Léonard-Fulcran Gasté

Élements biographiques

Léonard-Fulcran Gasté Abrégé de l'histoire de la médecine considérée comme science et comme art… (1835)

L'une des plus admirables, c'est d'avoir reconnu que les nerfs sont les organes des sensations, bien qu'il les considère comme des canaux, ainsi qu'Aristote son prédécesseur. Il enseignait que les nerfs, soumis à l'empire de la volonté, tiraient leur origine du cerveau et de la moelle épinière, les autres servant à affermir les articulations, et se rendant des os aux os, des muscles aux muscles; découverte susceptible de jeter une vive lumière sur la syndesmologie, si elle n'avait été enveloppée par le préjugé dominant sur l'identité des nerfs, des tendons et des ligamens.
Source : Gallica

Léonard-Fulcran Gasté Abrégé de l'histoire de la médecine considérée comme science et comme art… (1835)

La médecine n'était plus une science; c'était l'alliage le plus hideux de différens systèmes mal combinés entre eux et avec les préjugés, les superstitions les plus ridicules.

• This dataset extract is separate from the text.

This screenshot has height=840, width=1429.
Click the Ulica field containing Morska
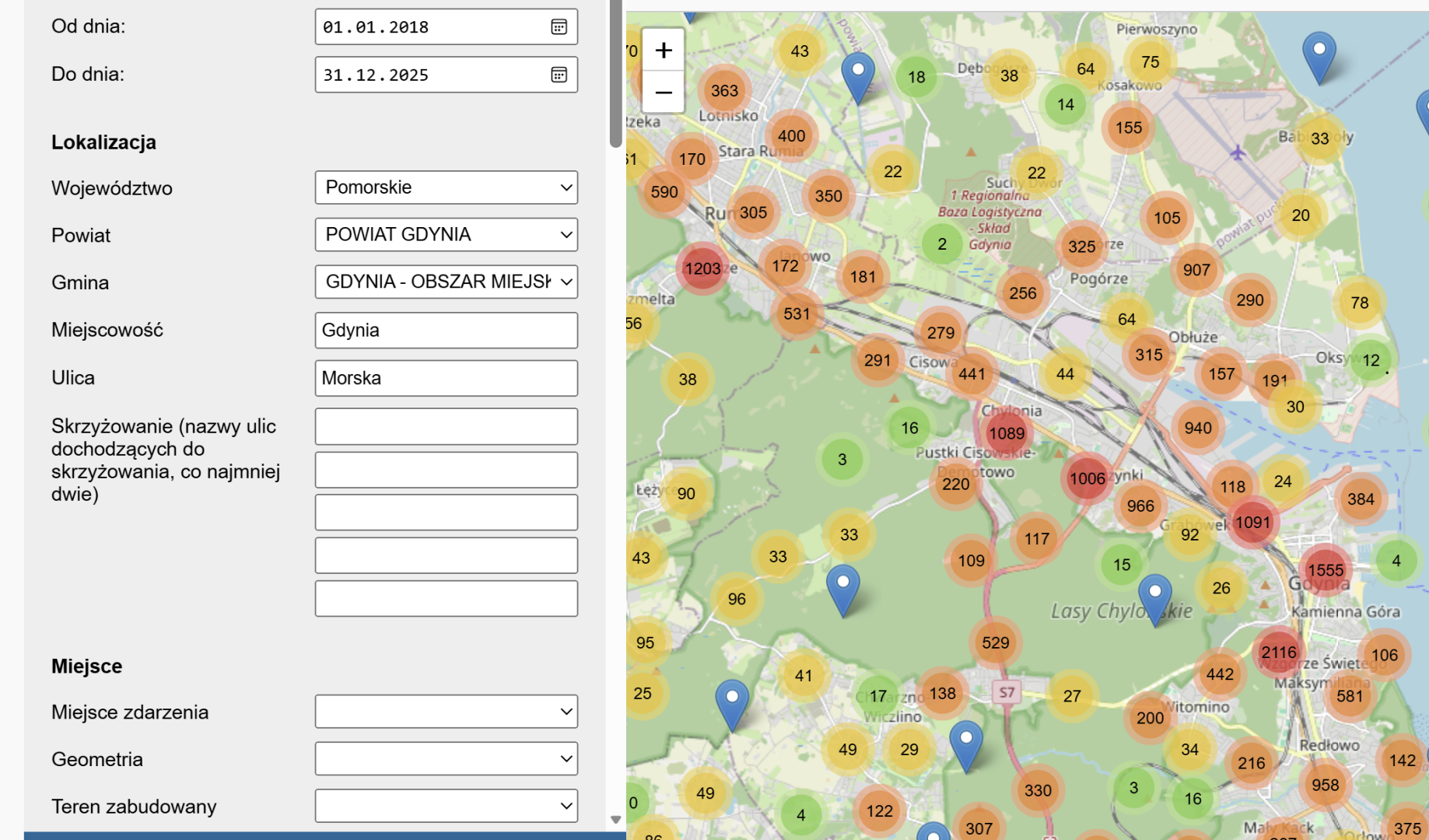(446, 378)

L'art de guérir avait cessé d'être digne de l'enthousiasme qu'il excita à son origine, et du point élevé où il avait été placé dans l'opinion des hommes par le génie et les immenses travaux des médecins et des naturalistes des beaux temps de la Grèce, d'Alexandrie et de Rome.
Source : Gallica

Léonard-Fulcran Gasté Résumé historique des principales découvertes sur la structure et les fonctions des poumons… (183.)

En 1668, J. Mayow, membre de la société de Londres, publie un traité dans lequel il enseigne que l'oxigène n'est pas l'air lui-même, mais seulement une de ses parties constituantes; qu'il se mêle avec le sang dans les poumons; et qu'enfin les muscles intercostaux agissent et dans l'inspiration, et dans l'expiration. Lower adopte cette théorie, en attribuant la couleur vermeille du sang artériel au mélange de l'oxigène introduit pendant l'acte respiratoire.